A debate exists about the proposed risk factor of sexual orientation. Dr. Mościcki reported that the evidence for sexual orientation as an independent risk factor for suicide is lacking. Suggestive evidence exists for rising rates of attempts in gay and lesbian youth; however, no research has been done that controls for underlying psychopathology. Two psychological autopsy studies have been done and have not found an increased risk with any sexual orientation. Dr. Mościcki stressed the need for more work in this area.

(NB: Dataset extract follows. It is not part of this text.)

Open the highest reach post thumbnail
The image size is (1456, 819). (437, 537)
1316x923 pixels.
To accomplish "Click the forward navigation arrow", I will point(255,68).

Dr. Mościcki concluded her talk with several recommendations for the future of the epidemiology of suicide. They were: (1) Increase the integrative research on the interaction between individual and environmental factors. (2) Increase research on the protective factors against suicidality. (3) Expand knowledge on suicide morbidity and mortality in minority populations. The protective factors found in these populations may translate into preventive interventions. (4) Increase understanding of the cultural context of suicide risk and prevention. (5) Standardize the nomenclature for suicidal behaviors. (6) Clarify the relationships of medical illness, panic attacks, prescription medications, and sexual orientation with suicide risk. (7) Develop improved models to predict imminent suicides. (8) Identify the implications for preventive interventions in the current knowledge base. Dr. Mościcki stated that her talk suggested two systematic environmental interventions: reduced psychiatric and substance abuse morbidity through better identification and appropriate treatments; and limited access to firearms. (9) Increase work on the development, testing, and dissemination of empirically-based preventive interventions, with rigorous testing for safety, efficacy, and transportability. (10) Consider the public health and policy relevant outcomes of interventions.